• Document text:
+===+

Surprisingly, we mostly find negative effects of various board diversity characteristics on corporate performance figures, especially regarding age and national diversity attributes.However, our findings should not be generalized as prior research on diversity characteristics is twofold. “Boardroom diversity: Why it matters”- (Lawrence J. Trautman). What exactly is board diversity and why does it matter? How does diversity fit in an attempt to build the best board for an organization? What attributes and skills are required by law and what mix of experiences and talents provide the best corporate governance? Even though most companies say they are looking for diversity, why has there been such little progress?Are required director attributes, which are a must for all boards, consistent with future diversity gains and aligned with achieving high performance and optimal board composition? How might women and people of color best cultivate the skills necessary to make themselves attractive and productive board directors? The goal in this paper is to provide answers to these questions, and to discuss how a nominating committee and board can define their needs, explore their options, and provoke radical thinking about how corporate governance may be improved by reexamining fundamental assumptions about diversity.Hopefully, constructive thinking about diversity and board composition, and a productive dialogue among all in the corporate governance community will result.

+===+

• Directions:
1 – In the board diversity text, which diversity attributes are singled out as having especially negative effects on corporate performance figures?
2 – The board diversity text says the paper will discuss how a nominating committee and board can do certain things. List each of them.

+===+

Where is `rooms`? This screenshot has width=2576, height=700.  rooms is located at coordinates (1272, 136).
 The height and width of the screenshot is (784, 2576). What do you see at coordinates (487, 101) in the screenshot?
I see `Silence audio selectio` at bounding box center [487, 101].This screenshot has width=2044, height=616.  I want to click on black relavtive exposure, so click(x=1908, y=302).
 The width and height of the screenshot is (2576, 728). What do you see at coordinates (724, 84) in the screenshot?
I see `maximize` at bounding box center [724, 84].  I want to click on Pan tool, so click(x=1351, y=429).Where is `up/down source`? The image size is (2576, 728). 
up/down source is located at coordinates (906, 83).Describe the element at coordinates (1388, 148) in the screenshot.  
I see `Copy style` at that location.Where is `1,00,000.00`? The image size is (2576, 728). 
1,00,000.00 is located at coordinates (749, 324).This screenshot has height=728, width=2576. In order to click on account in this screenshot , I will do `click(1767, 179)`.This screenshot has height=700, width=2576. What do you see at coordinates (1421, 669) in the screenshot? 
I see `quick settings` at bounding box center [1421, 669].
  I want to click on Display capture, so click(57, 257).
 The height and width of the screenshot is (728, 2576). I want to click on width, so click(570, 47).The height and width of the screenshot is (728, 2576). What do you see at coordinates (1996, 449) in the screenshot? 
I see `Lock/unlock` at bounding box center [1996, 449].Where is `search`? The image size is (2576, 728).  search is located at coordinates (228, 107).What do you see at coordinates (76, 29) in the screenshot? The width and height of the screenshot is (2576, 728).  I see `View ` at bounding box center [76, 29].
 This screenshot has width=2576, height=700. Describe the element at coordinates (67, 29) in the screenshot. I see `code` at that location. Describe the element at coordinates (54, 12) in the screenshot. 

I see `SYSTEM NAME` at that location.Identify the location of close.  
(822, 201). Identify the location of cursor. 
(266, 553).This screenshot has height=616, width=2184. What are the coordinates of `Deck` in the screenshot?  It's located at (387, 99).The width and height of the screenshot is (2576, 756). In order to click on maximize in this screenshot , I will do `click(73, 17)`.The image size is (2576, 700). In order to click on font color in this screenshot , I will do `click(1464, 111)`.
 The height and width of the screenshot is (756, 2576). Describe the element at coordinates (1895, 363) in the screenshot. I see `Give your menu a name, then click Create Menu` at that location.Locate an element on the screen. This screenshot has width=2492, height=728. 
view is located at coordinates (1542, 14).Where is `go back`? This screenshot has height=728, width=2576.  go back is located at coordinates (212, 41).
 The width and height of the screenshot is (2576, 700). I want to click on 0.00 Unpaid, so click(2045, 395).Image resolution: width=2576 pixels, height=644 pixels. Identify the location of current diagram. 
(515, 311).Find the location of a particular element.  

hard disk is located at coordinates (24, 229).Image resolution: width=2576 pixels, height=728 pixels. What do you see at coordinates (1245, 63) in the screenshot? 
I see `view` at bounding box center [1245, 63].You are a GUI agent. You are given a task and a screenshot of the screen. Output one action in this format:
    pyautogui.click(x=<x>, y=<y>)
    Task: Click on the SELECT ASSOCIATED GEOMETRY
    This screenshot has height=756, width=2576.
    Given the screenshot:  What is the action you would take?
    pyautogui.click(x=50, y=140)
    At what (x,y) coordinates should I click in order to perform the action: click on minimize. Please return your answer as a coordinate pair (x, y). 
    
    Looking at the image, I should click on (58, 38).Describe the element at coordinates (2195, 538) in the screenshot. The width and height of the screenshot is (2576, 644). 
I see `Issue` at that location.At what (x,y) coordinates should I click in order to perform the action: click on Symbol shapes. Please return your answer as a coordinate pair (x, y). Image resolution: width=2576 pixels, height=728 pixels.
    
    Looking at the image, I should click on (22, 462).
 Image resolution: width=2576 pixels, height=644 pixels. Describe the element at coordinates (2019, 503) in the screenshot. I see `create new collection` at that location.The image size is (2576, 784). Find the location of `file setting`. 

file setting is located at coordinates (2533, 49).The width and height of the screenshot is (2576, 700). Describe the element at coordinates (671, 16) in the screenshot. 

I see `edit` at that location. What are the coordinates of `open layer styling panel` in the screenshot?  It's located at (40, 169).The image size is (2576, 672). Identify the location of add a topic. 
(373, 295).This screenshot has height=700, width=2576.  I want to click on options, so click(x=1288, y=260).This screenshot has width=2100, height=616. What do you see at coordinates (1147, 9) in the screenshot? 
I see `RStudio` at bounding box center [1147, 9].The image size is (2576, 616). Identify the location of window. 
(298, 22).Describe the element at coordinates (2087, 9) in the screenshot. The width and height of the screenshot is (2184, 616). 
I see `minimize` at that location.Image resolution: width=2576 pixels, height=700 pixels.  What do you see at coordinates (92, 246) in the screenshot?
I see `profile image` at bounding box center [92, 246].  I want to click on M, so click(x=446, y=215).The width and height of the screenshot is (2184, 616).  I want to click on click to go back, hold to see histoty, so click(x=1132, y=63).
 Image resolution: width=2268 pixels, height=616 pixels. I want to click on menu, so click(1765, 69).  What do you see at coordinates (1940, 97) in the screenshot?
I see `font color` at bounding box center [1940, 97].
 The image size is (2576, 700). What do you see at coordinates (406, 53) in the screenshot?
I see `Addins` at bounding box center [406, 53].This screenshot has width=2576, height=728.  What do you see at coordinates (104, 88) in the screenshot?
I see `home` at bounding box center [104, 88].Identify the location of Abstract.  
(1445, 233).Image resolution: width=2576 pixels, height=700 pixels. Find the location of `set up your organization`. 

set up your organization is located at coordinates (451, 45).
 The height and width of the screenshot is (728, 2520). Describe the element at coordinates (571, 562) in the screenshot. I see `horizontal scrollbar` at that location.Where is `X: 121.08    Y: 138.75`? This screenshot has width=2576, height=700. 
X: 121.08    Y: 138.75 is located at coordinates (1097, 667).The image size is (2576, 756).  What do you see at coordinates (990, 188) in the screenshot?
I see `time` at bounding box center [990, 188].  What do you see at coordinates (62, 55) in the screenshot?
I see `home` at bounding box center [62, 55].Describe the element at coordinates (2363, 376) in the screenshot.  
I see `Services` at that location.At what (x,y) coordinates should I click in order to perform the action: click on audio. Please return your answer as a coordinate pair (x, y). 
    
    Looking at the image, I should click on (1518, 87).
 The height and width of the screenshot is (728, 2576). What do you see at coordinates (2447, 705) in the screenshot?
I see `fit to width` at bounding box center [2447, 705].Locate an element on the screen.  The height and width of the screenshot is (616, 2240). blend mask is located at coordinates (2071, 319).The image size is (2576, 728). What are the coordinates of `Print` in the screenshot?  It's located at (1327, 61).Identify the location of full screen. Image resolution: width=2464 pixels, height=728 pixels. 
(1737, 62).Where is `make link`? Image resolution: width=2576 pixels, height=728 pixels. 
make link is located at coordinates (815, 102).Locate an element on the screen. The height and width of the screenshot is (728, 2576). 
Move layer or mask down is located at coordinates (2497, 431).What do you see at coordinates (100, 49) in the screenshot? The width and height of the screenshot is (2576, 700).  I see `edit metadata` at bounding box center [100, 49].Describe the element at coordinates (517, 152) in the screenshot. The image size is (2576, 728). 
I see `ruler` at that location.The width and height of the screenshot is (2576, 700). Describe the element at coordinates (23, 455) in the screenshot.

+===+

• Answers for the exercise:
1 – Age and national diversity attributes.

2 –
- Define their needs
- Explore their options
- Provoke radical thinking about how corporate governance may be improved by reexamining fundamental assumptions about diversity